PAGE EXCERPT:
------------

In the case of India, during the 19th and 20th centuries, there were 42 serious droughts, ie one every five years. The 1979 drought reduced grain production by 20 per cent and another in 1987 affected production in 58.6 million hectares of cultivated land that affected 285 million people.

Since 2000, India has witnessed three serious droughts. The World Bank has estimated that the 2012 drought reduced the country’s GDP by half a percentage point.

In both India and China, factors like economic development, information and communication revolution, improved transportation, better management of food and new measures at mitigating the adverse impacts of droughts have ensured that serious and prolonged droughts are no longer synonymous with famine. Both the countries have become more drought-resilient than ever before in history. However, more can be done to reduce the impacts of droughts.

Consider, for example, the main policy focus of the Asian governments which still promote expanding supply availability of water.

Very little emphasis is given on managing demand. Agriculture water use, which accounts for 65 to 85 per cent of total water use in Asian developing countries, becomes a serious problem in drought years, when groundwater extraction increases very significantly for irrigation. Not surprisingly, this has become an unsustainable option, especially as even in normal years, groundwater levels in most Asian countries are declining because of overuse.

There is no question that the Asian countries will have to live with droughts in the future. The main problem with current policy is that the countries are now managing droughts as a part of an emergency and disaster relief process which is reasonably effective for short-term needs. However, this is not at all appropriate for long-term droughts that will continue to occur on a regular basis. A negative side of the current policy is that farmers and agribusiness are taking unnecessary risks with full confidence that the government will bail them out during droughts. Also, focus on technical solutions addresses primarily the symptoms but not the disease.

Moreover, Asian countries have hundreds of millions of small farms which mostly do not have the capacity and ability to manage their risks. As industrialization and mechanisation of agriculture continues to advance, new and proactive policies are needed which would diversify production risks and consider new drought management strategies.

Food security must be a priority
Such strategies should include significant improvements in agriculture water use. We now have enough knowledge, resources and technology to reduce such water requirements by some 35 to 50 per cent. Also, in drought-prone areas, many water-intensive crops which are not suitable for water stress conditions are still being planted.

Over the longer term, Asian countries need to give increased emphasis to plant breeding and genetic modifications to develop new varieties of crops that are drought and salt-tolerant. For example, researchers in Egypt have shown that by transferring a single gene from barley to wheat, the water requirements could be reduced by over 80 per cent. Asian countries need to approve GM crops after due considerations of safety issues.

------------

REQUIRED WORK:
Condense the paragraph of the drought excerpt that begins "There is no question that the Asian countries" into a short bulleted list that keeps its main points.

DATASET ENTRIES:

------------

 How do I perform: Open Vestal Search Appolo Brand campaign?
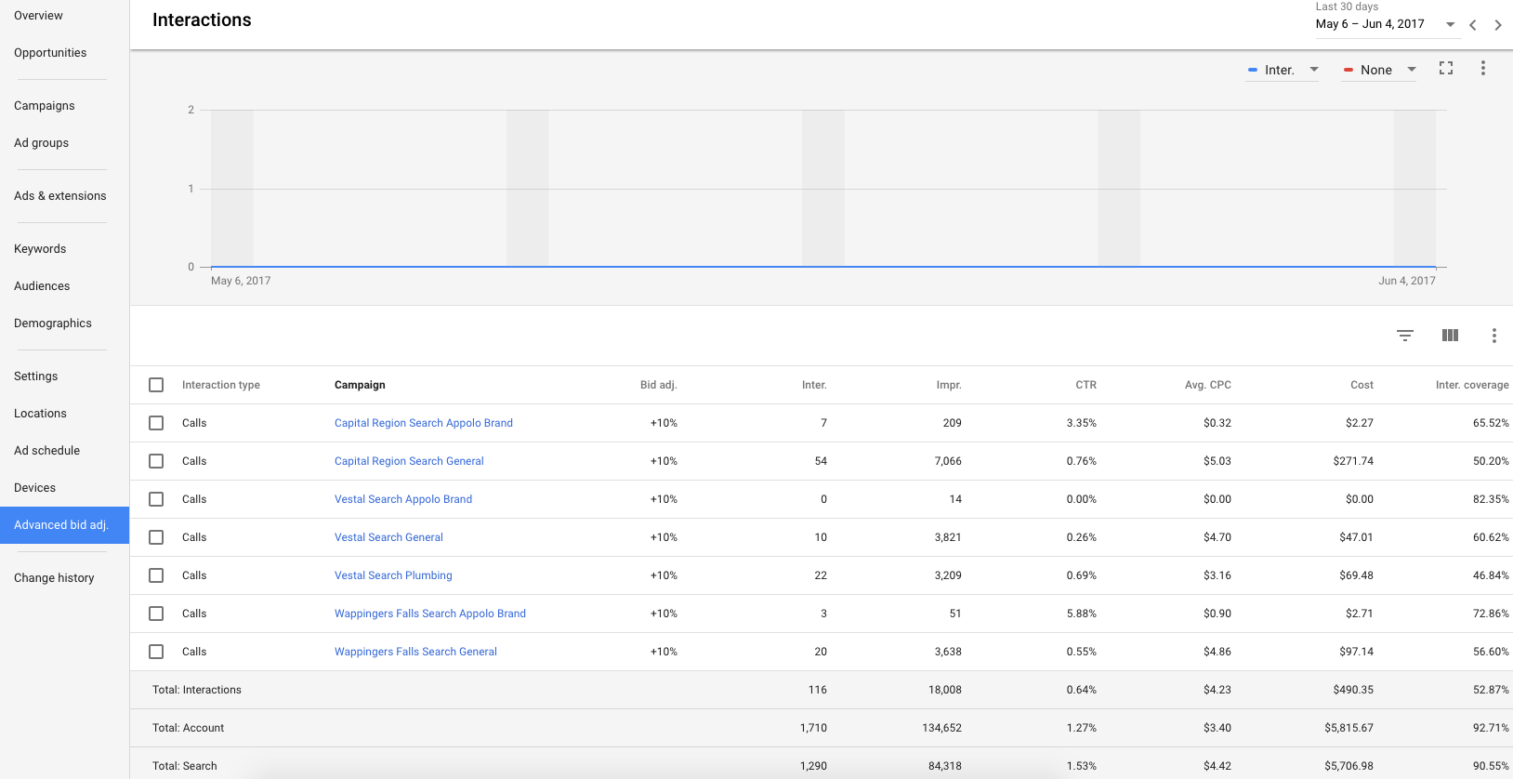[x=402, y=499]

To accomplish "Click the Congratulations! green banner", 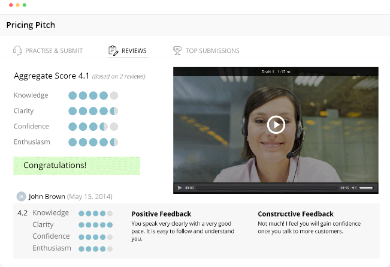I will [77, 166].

------------

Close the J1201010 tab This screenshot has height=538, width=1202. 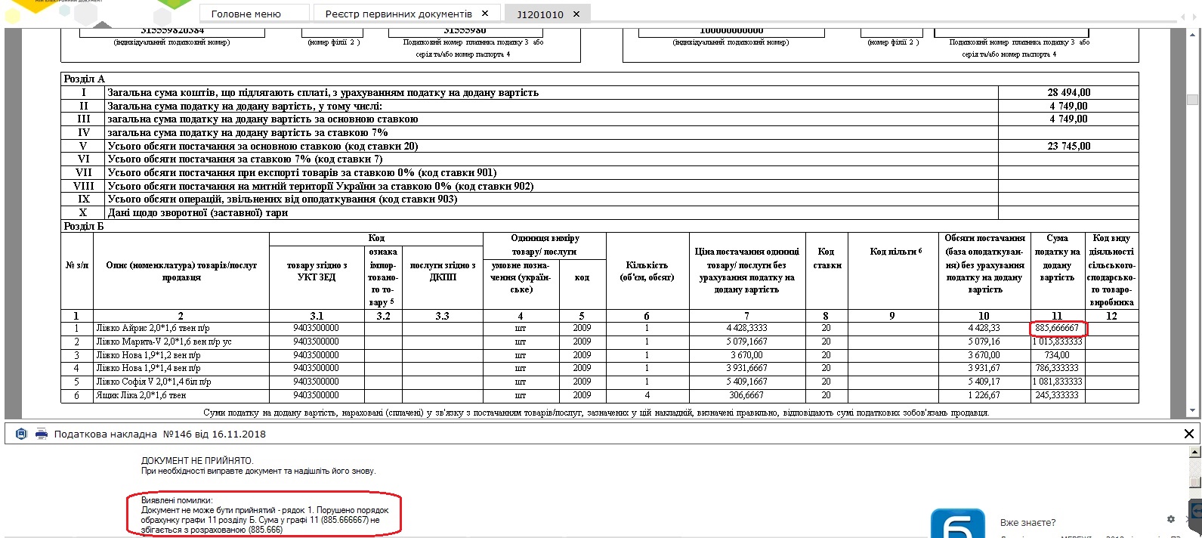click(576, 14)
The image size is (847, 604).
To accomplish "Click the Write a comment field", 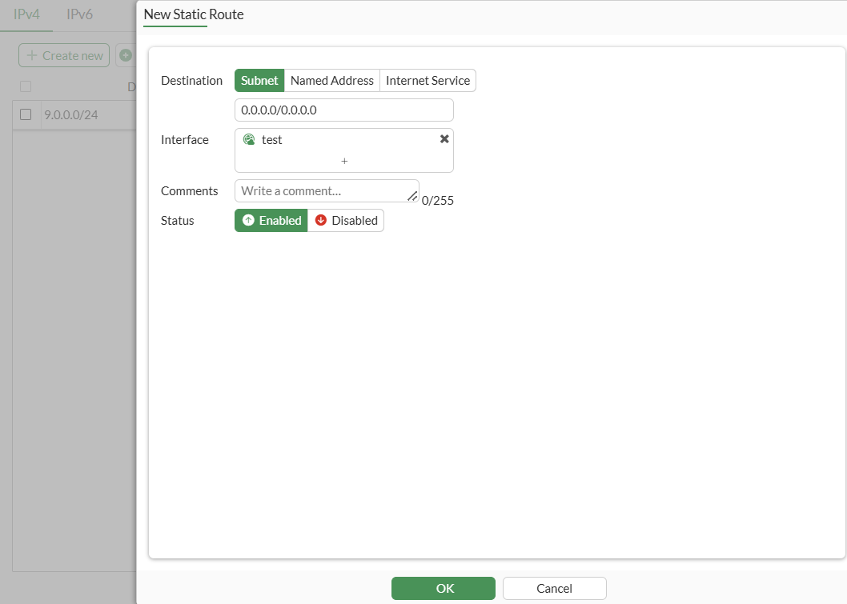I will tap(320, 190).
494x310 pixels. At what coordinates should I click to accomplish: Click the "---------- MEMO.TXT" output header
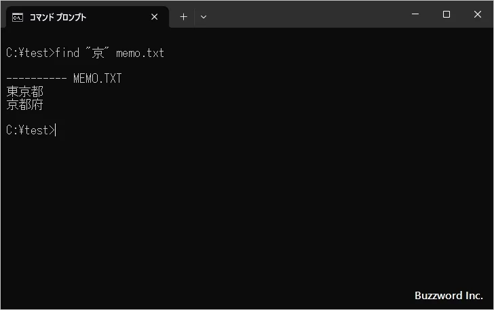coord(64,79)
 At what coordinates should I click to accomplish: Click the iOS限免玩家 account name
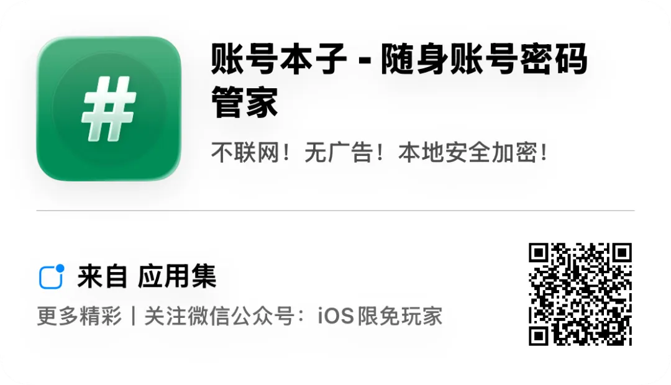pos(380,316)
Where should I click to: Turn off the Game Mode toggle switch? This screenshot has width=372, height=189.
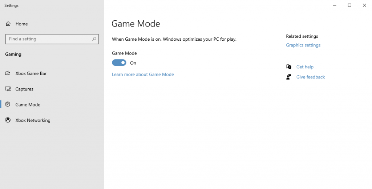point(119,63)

------------

RESULT BELOW:
- Asian countries will have to live with droughts in the future.
- Current policy handles droughts through emergency and disaster relief, which works reasonably well for short-term needs.
- That approach does not suit long-term droughts, which will keep occurring regularly.
- Farmers and agribusiness take unnecessary risks because they expect the government to bail them out during droughts.
- Technical solutions mainly address the symptoms, not the disease.